Christianity, HBD and Political Correctness

In reference to our post why Christians should reject Intelligent Design, the popular Catholic blogger Mark Shea has launched an attack on Occam’s Razor, calling us “blood and soil pagans” and appearing to wholly misunderstand what human biodiversity even is.   This is odd, since historically, before the rise of propositionalism, nearly all Christians would have been advocates of “blood and soil” and certainly would have believed in some sort human biodiversity (although without the nuances of contemporary genetics and sociobiology). Furthermore, many prominent Christians, like J.R.R. Tolkien, considered themselves pagans of sorts, but the subtlety here is probably beyond Shea’s powers.  As I’ve noted already, while I’m not particularly religious and as far as I know no blogger here is neopagan (although I have nothing against neopaganism), I am not anti-religion.  In fact, while I am a Darwinist, I reject the harsh “New Atheism” of Dawkins et al, as I find it unrealistic.  The idea that one can construct a wholly atheist society seems to me to be a type of utopianism, contrary to human nature, as I suspect that least 90% of the people on the planet are incapable of living without religion.  Furthermore, religion can be adaptive.  As many Darwinists have noted (e.g. E.O. Wilson, Nicholas Wade, etc.) religion can act as a glue to hold society together.  Like Cicero, I believe religion can create a positive order in society.   The biggest problem I have with Christianity today is that it has become maladaptive for Westerners.  While Christianity has become a non-Western religion in the Third world, Western Christianity is besotted with “universalism“. Western Christianity in the last 50 years seems to have absorbed many aspects of Cultural Marxism — Exhibit A:  Shea’s prattling on about “racism” — and it has suicidally internalized pathological altruism (e.g. Western Christianity’s current unhealthy obsession with non-white adoption or support of Third World immigration).  While I don’t want…nor think it even possible…to get rid of religion, I’d like to see a more masculine Christianity that hasn’t become a little chorus looking to condemn the latest politically incorrect impropriety, yelling slogans like “Darwinism is racist.”  In short, Christians have become sissies.  Shea should try to fix this instead of whining about us.
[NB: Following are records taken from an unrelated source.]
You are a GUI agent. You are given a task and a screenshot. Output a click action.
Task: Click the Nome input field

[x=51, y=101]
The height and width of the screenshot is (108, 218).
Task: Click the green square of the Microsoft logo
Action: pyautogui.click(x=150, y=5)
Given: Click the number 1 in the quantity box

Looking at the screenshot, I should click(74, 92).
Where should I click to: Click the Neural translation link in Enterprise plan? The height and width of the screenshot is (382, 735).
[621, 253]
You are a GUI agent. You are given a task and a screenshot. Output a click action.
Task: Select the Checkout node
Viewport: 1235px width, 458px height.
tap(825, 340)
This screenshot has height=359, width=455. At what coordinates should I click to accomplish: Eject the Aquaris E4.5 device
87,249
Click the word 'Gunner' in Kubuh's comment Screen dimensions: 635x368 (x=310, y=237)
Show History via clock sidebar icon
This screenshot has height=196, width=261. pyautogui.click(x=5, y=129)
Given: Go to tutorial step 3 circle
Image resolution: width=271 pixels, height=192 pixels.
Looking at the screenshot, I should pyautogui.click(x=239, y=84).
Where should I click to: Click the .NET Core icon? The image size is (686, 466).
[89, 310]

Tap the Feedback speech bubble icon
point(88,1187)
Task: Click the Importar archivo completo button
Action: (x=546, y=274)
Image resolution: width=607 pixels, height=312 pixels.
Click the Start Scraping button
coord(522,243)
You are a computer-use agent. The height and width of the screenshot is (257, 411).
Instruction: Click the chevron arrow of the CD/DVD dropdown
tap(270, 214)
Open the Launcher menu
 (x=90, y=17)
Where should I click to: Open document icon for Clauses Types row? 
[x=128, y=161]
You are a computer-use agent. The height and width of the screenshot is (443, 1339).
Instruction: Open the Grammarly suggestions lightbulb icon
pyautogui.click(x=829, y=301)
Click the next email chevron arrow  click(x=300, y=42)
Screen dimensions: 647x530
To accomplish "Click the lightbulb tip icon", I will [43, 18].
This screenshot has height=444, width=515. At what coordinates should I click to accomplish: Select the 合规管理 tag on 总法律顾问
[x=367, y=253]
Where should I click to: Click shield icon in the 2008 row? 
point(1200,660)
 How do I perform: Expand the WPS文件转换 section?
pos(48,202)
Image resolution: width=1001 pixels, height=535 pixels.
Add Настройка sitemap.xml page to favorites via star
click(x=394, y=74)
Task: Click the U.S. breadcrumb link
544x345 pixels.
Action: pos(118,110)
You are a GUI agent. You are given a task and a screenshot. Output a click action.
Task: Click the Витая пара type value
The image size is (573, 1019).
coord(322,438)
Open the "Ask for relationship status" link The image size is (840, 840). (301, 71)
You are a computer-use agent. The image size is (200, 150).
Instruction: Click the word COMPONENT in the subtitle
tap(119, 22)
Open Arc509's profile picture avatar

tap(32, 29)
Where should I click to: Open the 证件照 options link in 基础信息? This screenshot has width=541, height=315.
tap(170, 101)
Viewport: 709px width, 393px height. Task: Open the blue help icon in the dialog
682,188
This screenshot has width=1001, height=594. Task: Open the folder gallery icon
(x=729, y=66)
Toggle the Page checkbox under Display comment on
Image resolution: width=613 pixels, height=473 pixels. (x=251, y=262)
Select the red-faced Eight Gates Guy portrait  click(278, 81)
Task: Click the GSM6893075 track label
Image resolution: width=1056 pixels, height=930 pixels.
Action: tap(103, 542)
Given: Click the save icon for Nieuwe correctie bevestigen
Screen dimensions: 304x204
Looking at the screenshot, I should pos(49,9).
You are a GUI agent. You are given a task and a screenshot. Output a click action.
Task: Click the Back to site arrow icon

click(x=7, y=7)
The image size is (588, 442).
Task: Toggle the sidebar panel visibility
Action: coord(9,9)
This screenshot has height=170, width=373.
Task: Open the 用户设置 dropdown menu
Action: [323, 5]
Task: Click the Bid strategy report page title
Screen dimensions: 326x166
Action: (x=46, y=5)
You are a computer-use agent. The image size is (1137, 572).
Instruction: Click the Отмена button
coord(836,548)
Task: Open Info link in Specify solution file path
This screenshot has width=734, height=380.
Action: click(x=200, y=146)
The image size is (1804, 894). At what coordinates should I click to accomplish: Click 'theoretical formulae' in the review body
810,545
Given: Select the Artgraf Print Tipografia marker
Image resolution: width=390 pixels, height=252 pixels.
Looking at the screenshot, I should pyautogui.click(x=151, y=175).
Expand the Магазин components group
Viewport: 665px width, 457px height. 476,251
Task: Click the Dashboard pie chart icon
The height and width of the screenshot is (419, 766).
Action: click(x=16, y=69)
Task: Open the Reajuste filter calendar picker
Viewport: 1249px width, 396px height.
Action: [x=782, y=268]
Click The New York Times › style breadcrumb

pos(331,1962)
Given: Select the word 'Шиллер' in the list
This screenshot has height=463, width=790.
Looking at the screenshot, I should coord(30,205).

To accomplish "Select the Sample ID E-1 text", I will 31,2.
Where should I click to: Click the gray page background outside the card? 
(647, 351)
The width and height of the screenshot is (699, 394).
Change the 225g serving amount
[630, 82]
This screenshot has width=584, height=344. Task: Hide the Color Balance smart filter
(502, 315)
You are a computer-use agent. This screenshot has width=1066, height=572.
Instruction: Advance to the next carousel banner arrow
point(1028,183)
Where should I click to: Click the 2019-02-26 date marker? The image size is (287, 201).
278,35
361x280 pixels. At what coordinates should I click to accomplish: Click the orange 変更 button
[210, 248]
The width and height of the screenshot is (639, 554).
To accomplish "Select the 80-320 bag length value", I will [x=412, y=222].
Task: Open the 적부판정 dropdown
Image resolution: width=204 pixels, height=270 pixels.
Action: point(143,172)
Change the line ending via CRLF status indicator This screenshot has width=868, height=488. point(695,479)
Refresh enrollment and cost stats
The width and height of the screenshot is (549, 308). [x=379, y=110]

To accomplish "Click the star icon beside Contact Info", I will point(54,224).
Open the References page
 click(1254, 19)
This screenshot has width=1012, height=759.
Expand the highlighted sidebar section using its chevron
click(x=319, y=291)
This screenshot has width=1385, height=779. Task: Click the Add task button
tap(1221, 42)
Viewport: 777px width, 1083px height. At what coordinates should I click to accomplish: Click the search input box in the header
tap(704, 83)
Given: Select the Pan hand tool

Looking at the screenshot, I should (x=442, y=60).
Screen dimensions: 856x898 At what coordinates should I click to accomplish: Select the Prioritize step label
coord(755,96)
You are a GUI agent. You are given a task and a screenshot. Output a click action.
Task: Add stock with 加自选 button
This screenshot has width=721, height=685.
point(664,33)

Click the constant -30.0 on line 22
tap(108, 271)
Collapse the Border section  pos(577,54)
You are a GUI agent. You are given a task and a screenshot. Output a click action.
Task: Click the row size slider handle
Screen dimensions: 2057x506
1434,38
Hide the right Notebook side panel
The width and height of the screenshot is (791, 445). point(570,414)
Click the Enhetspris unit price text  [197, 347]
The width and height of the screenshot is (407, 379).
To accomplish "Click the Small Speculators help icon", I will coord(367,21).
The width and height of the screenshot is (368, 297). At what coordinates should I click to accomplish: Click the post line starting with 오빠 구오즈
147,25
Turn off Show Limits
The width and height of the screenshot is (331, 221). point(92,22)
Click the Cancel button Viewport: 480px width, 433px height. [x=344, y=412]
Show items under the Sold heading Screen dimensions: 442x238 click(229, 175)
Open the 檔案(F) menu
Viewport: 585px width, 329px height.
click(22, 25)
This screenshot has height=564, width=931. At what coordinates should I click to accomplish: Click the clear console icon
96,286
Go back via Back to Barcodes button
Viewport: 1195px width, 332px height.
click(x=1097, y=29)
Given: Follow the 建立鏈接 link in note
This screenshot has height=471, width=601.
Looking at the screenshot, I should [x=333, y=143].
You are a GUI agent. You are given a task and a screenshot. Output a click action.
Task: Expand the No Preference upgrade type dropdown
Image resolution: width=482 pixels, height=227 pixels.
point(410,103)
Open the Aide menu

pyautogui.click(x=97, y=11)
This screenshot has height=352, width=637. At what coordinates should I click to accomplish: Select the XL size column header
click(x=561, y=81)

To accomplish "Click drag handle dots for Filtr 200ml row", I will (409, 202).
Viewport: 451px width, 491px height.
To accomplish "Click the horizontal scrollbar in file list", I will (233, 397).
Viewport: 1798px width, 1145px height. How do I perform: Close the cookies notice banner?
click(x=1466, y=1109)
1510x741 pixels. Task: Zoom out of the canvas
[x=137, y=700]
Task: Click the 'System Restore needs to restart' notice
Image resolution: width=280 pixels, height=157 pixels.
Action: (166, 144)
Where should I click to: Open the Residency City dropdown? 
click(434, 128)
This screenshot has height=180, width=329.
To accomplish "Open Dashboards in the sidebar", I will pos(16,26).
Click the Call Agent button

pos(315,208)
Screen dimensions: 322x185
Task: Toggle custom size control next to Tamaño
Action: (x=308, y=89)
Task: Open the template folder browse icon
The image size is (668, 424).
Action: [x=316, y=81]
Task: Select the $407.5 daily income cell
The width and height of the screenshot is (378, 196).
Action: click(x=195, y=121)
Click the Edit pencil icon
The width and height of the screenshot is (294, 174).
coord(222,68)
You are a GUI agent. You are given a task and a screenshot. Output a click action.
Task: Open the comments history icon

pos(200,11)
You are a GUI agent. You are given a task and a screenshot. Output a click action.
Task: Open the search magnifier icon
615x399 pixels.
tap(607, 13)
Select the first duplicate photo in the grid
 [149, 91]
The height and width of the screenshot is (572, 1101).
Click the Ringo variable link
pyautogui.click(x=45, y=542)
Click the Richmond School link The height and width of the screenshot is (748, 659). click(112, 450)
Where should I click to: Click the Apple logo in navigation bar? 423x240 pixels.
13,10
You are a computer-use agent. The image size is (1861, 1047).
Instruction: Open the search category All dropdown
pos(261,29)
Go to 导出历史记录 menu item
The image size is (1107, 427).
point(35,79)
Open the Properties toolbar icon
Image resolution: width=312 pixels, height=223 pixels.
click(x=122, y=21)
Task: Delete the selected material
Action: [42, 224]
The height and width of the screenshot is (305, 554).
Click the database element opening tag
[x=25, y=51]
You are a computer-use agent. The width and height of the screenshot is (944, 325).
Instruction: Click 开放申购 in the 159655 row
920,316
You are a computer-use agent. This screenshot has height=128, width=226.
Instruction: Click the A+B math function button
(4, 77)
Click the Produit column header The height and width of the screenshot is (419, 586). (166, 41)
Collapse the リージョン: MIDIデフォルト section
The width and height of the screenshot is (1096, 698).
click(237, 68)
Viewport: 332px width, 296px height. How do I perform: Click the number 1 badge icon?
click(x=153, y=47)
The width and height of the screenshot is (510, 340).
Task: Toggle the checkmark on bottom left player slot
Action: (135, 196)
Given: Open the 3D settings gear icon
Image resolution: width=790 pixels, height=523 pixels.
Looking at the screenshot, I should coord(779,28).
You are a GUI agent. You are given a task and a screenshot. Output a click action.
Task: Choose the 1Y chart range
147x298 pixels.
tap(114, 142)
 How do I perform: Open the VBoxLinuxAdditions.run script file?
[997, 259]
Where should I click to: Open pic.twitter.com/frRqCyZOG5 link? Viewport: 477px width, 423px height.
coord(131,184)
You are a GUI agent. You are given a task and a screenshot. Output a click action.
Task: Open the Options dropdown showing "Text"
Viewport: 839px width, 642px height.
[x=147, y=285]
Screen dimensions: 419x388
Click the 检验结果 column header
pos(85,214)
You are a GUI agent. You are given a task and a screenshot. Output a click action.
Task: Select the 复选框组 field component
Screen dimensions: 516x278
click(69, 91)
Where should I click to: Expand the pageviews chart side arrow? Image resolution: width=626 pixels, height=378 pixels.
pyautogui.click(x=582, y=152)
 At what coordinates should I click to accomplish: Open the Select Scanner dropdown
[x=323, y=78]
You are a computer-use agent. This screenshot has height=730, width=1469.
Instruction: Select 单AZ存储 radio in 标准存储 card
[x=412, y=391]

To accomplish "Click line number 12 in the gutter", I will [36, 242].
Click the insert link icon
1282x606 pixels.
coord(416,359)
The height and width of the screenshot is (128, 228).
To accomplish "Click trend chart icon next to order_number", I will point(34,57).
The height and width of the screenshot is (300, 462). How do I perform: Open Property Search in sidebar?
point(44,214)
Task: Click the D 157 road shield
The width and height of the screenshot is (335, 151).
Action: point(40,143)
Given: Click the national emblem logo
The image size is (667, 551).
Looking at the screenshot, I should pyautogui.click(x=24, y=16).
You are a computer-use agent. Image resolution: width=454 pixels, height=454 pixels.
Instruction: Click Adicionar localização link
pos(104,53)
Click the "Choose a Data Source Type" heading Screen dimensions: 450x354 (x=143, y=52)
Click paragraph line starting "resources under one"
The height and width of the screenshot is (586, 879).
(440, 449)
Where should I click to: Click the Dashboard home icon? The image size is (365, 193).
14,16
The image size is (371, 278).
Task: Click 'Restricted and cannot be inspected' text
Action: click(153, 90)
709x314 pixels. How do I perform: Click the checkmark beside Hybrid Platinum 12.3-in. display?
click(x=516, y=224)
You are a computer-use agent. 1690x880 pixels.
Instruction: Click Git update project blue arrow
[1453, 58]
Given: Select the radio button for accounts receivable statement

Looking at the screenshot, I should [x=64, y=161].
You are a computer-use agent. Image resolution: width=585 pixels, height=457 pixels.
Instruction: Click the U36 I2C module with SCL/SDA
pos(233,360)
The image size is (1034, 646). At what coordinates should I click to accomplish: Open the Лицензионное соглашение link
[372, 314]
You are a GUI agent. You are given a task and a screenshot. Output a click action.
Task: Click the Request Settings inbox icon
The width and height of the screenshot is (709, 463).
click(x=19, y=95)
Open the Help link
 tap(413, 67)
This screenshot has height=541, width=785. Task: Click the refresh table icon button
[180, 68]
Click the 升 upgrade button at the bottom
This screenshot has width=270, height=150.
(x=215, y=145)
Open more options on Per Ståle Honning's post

Some of the commenters at Shea’s blog seem not to understand the reality of racial differences in IQ.

It’s interesting that while Western leftists and Western Christian Cultural Marxists are waging war on behalf of blank slatist egalitarianism, the Chinese have come to terms with reality.

Anti-evolution neocon David Klinghoffer calls Occam’s Razor “moronic” and then links to some mindless rant about Darwinism being racist, pretty much confirming my assessment of the Trotskyite origins of the Discovery Institute.


18 thoughts on “Christianity, HBD and Political Correctness

  1. Several things irk me about this so-called Catholic guy. First he uses a completely fabricated Strawman that claims pagans are materialists. Not so. Just check out my blog and those of my followers. We rail against materialism at the first opportunity. Second, he clearly marginalized those Christians, like Julius Evola and Tolkien that recognized the pagan roots of Christianity. And third, he makes another Strawman that we claim others cannot have their dignity. Amazing. He might as well be a card-carrying Jew.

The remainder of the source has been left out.